Something I've been struggling to align well enough to get words under the complexities of the thought...

Imagine two people.

One person sees the idea of being able to have sex with a person, and their sexual organs swell.

Another person sees their companion make a conscious decision to put ideas of sexuality aside for the night and just "spend honest time", and their sexual organs swell.

One of these things I would say is "masculine" and one is "feminine".
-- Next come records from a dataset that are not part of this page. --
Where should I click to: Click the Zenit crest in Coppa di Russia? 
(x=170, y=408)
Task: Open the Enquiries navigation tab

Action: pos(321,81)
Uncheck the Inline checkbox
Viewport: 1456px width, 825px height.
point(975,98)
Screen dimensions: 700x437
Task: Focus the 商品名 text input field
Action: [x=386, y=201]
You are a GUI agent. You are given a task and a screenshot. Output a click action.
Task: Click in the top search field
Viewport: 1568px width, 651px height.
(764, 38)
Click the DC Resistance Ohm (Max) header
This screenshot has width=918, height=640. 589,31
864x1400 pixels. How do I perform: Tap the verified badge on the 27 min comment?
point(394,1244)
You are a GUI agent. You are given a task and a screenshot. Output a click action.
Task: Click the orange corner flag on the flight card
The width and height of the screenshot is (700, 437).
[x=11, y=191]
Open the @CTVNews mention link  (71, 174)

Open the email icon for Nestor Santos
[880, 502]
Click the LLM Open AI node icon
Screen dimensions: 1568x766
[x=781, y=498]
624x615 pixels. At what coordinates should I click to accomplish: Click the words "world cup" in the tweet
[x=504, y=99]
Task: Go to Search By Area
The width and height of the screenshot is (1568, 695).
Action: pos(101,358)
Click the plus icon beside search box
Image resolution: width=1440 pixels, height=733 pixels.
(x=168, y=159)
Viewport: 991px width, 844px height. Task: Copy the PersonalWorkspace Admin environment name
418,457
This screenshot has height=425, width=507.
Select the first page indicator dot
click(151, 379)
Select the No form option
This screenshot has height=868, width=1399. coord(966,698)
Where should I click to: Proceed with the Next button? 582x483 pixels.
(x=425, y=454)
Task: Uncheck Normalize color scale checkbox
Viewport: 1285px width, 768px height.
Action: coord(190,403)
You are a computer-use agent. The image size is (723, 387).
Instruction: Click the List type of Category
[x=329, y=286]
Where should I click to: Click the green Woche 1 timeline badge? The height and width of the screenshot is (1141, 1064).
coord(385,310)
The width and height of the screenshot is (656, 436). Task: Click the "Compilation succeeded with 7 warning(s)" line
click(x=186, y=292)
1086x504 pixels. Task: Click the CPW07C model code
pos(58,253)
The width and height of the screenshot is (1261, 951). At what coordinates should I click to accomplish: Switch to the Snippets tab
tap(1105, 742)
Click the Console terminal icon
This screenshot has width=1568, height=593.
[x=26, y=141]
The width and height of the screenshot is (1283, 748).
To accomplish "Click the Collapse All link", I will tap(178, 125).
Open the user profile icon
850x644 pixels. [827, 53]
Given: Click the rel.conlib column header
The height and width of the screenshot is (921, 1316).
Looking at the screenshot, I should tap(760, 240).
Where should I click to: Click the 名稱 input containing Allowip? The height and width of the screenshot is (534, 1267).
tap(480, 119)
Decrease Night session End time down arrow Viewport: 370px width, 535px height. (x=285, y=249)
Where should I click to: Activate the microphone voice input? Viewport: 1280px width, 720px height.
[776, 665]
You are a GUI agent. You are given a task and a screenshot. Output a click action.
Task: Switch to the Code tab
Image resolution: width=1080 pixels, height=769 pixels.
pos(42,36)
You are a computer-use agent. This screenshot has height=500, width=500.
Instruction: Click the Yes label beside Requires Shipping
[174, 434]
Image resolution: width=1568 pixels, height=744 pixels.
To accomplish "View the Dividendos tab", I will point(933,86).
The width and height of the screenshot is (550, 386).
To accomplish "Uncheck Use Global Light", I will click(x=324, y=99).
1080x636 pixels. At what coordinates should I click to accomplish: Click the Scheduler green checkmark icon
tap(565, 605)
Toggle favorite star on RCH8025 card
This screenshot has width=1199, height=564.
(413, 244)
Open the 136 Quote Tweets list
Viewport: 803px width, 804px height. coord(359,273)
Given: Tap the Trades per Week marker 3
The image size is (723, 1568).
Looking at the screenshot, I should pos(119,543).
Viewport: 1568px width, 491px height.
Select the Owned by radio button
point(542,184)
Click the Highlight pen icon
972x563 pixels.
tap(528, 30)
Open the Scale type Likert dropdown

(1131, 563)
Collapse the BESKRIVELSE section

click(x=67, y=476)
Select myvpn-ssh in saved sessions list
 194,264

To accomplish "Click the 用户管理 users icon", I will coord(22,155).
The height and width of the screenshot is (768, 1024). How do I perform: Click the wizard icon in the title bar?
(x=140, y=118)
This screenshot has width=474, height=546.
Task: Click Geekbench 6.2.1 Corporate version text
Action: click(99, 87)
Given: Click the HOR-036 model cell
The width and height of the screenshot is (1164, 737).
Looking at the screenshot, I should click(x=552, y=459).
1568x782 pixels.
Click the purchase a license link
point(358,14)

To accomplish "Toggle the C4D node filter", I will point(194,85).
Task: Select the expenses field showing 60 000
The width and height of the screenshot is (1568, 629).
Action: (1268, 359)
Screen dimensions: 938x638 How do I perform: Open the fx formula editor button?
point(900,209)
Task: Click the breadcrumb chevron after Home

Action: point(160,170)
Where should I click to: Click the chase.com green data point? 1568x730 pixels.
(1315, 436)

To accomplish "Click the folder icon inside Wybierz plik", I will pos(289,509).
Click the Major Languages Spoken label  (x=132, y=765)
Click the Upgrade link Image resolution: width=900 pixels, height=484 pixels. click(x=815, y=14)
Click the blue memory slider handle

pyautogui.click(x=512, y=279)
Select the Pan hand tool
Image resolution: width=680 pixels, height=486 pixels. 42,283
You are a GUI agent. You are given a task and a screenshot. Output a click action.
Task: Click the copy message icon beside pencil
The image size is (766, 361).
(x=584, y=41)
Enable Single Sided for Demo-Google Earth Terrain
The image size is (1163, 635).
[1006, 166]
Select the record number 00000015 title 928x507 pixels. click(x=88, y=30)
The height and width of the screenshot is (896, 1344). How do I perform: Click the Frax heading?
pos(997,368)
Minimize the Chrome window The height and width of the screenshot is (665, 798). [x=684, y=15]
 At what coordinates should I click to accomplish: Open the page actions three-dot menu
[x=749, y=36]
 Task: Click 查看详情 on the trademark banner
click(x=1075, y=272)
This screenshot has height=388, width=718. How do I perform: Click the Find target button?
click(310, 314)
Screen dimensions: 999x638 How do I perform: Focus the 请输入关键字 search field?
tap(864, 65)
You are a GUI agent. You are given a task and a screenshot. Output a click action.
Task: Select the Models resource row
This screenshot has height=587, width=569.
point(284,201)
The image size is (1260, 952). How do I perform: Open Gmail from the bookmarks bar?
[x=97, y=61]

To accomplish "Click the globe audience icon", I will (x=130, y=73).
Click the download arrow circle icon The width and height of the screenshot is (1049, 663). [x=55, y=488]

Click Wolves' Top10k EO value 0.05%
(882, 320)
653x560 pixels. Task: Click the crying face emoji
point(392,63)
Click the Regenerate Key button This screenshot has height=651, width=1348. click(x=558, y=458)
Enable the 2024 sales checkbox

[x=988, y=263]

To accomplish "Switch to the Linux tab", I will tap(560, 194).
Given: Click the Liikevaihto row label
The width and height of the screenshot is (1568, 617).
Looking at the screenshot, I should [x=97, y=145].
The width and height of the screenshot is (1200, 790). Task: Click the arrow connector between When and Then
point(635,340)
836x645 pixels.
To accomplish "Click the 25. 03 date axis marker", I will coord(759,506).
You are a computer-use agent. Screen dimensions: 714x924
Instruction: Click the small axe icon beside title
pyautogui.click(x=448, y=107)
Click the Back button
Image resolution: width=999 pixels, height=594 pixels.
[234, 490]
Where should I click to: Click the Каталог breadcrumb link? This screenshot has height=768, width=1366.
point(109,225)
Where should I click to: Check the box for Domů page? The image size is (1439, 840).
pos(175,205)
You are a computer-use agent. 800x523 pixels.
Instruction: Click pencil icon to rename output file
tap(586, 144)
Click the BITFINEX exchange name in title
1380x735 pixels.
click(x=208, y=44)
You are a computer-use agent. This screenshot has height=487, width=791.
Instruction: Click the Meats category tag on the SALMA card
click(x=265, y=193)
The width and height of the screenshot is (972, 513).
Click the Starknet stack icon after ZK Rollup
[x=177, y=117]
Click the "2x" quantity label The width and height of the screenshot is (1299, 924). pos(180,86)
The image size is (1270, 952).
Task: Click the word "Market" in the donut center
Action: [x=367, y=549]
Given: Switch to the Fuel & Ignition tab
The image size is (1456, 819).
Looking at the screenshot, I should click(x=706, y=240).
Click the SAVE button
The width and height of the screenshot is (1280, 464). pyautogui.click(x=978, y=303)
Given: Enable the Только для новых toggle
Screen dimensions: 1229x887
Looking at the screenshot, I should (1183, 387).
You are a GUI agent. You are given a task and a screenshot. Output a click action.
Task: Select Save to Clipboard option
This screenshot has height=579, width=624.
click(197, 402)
Of course, I'm with Sigmathe and this is what I've been going on about for years. It's not "a thought in the head", it's "a stable, persistent physical state" just as much as the "stable physical state" of the genitals. It just happens one is way easier to observe.

Someone should call Emily Lake in here though... Seems like something she would be interested in reading, I think?
 
This study is approachable: Structural connections in the brain in relation to gender identity and sexual orientation
For me, it does a good job of defining sex, sexual orientation, and gender identity. It might be helpful to others.
Something I've been struggling to align well enough to get words under the complexities of the thought...

Imagine two people.

One person sees the idea of being able to have sex with a person, and their sexual organs swell.

Another person sees their companion make a conscious decision to put ideas of sexuality aside for the night and just "spend honest time", and their sexual organs swell.

One of these things I would say is "masculine" and one is "feminine".

Of course, I'm with Sigmathe and this is what I've been going on about for years. It's not "a thought in the head", it's "a stable, persistent physical state" just as much as the "stable physical state" of the genitals. It just happens one is way easier to observe.

Someone should call Emily Lake in here though... Seems like something she would be interested in reading, I think?
I definitely do not see these as masculine or feminine, but as masculine stereotype and feminine stereotype.